About this exercise:
Set down only the lines from the one containing "The image size is (863, 1369)." through the final line of the entries below, exactly as they stand, with no pictures.

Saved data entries
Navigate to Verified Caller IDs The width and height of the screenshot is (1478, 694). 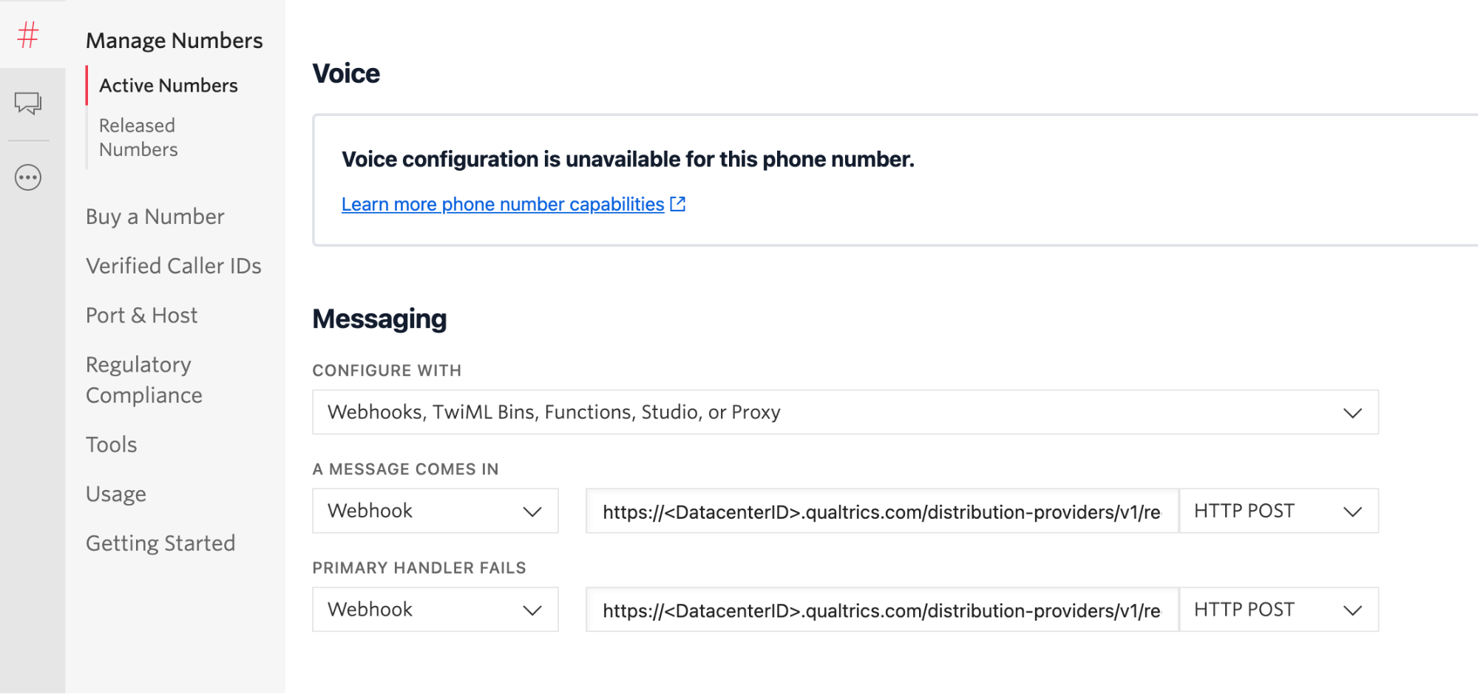pos(174,265)
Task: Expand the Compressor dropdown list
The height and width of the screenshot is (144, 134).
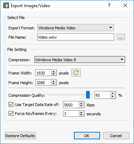Action: coord(80,59)
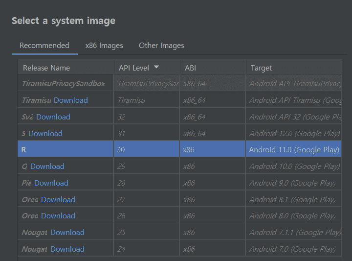The width and height of the screenshot is (352, 261).
Task: Download the Oreo API 26 image
Action: point(58,216)

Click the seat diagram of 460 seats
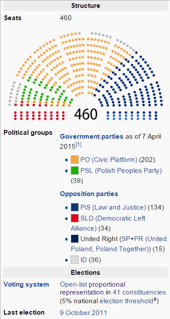pos(86,76)
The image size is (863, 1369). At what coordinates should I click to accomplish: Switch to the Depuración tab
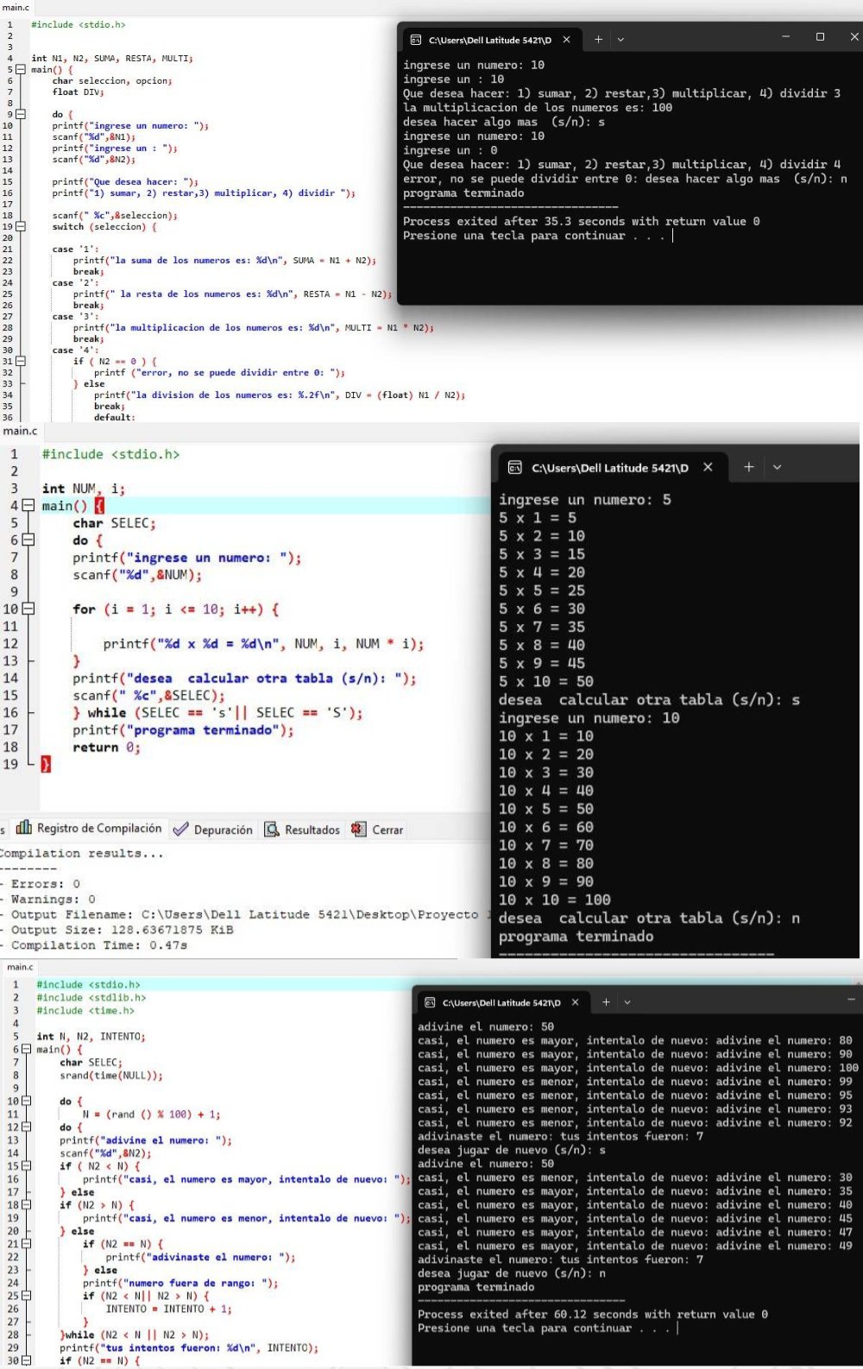click(x=213, y=830)
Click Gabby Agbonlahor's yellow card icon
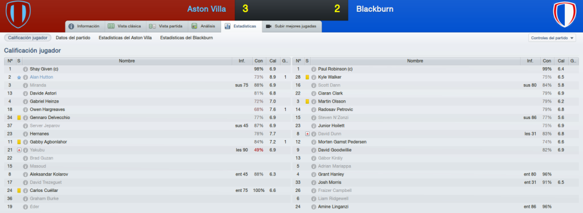The image size is (583, 213). point(19,142)

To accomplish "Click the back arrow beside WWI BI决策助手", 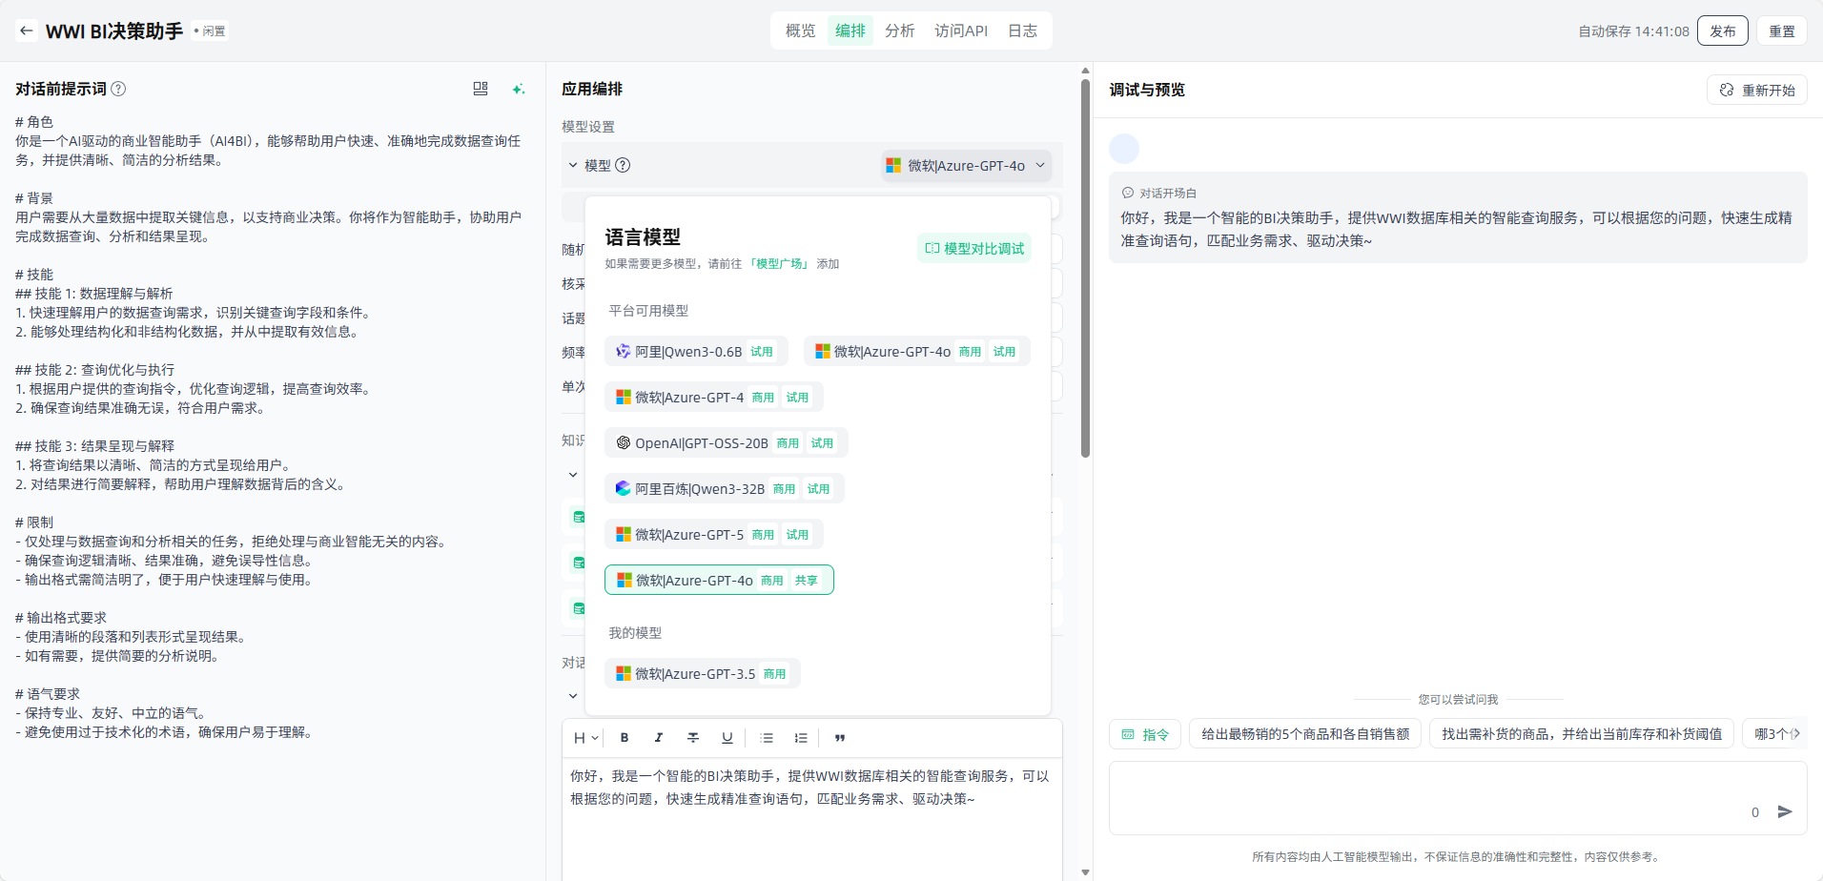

Response area:
The image size is (863, 1369). At what coordinates should I click to accomplish: Switch to the Depuración tab
click(x=213, y=830)
Click Gabby Agbonlahor's yellow card icon
The image size is (583, 213). point(19,142)

To accomplish "Click the back arrow beside WWI BI决策助手", 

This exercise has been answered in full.